Dr. Joe Rock is a psychologist at Cleveland Clinic. He says your chances of winning the lottery are pretty slim, but it's sure fun to dream.
"We all want to dream, and I think in our brains there's a part of our brains where fantasy is almost as good as reality," he said. "We start thinking about, 'What I'm going to do when I win that money? I'm going to buy that Mercedes Benz, I'm gonna quit my job. I'm gonna move to Cabo.' And whatever it is and that fantasy is enjoyable for a while."
Dr. Rock says our brains aren't wired to think about probability.
He says we understand the chances of winning aren't very good, but that we can delude ourselves into thinking we have a decent chance, and that excites us for a little while.
Dr. Rock says fantasizing about winning and what you'd spend the money on releases hormones and neurotransmitters in our bodies that can actually make us feel better physically.
Chipping in a couple of bucks as a group can be fun and bring folks together to share dreams and fantasies. For most, playing the lottery is pretty harmless but Dr. Rock says to keep in mind that it is low level gambling.
If people are getting upset when they lose or spending hundreds of dollars each week because they think they're going to win and make their living off of the lottery, that becomes a problem. He suggests people struggling with these issues avoid the temptation altogether.

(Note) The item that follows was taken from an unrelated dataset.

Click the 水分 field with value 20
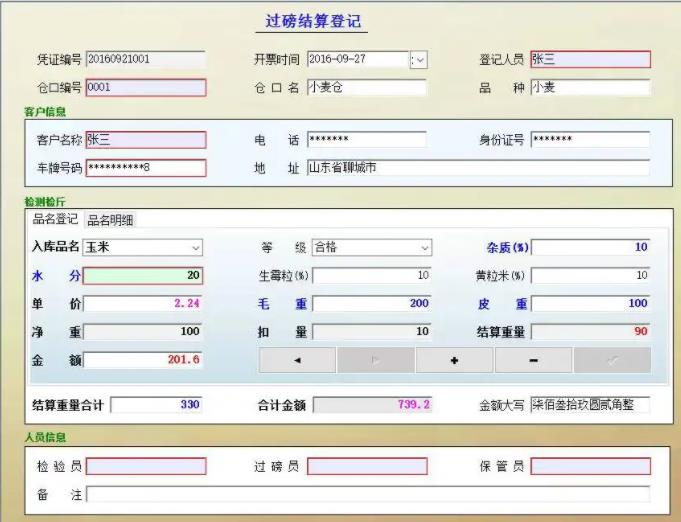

"If you have the kind of personality where you realize that you can get carried away with that stuff, stay away from it, keep the money in your pocket and in some cases, take the temptation out of your hands, give the money to your spouse, keep the credit cards locked up, don't go where you don't want to go," Dr. Rock said.
If you do buy a ticket or two, Dr. Rock says it's okay to have fun with it, but it's also important to keep expectations realistic.